✅ 🇬🇧 Entité-Association Model - MCD (student)
Catégorie | Cours |
---|---|
Ordre d'apprentissage | 13 |
Statut | préparé |
Cours de Julie Chaumard
Data Dictionary
The Marathon Information System Project
The Marathon des Sables organizing committee aims to develop an information system to manage the events for which it is responsible. The project is now underway. The first step consists of identifying the content of the database.
Objective of This Step
The objective of this step is to establish a comprehensive list of the metadata in our database and the business rules that should be applied to them.
This list is formalized as a data dictionary, which serves several purposes:
• It defines the metadata in the context of the project.
• It provides a comprehensive inventory of all metadata.
• It must be understandable and validated by all stakeholders.
Metadata Definition Process
To define the metadata, several input elements are required. These inputs can take different forms:
• Documents: specifications, existing editions, etc.
• Existing IT applications.
• Discussions with users.
The project team is responsible for organizing workshops to exchange information and identify the inputs for the data dictionary.
For the Marathon project, the organizing team presents documents during these workshops, such as the starting list, bib numbers, route details, and results. Similarly, the document used for distributing bibs to runners is collaboratively developed.
At the end of this step, a list of metadata and their associated business rules should be established.
Data Dictionary
Label | Type | Size | Description |
---|---|---|---|
Defines a metadata item within the information system. This information must be single-valued and non-decomposable.

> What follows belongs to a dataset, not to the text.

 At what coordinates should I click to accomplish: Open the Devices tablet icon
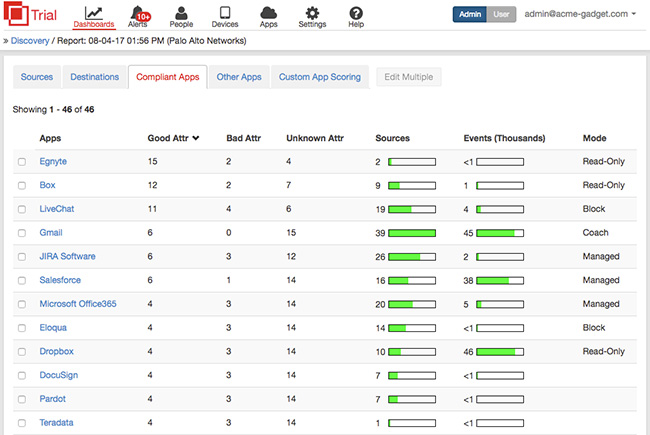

Single-valued means that this information can take only one value within the project context. | |||
Runner’s last name | String | 50 | The runner’s last name must match the one on their identity card. |
Runner’s date of birth | Date | DD/MM/YYYY | The runner’s date of birth must match the one on their identity card. |
Runner’s age | Integer | 3 | The runner’s age is calculated as the difference between the current date and their date of birth. |
Decomposing Information
The decomposition of information depends heavily on the context in which it is used.
Example: The metadata “Address”
• A postal address is often stored as a single string for informational purposes.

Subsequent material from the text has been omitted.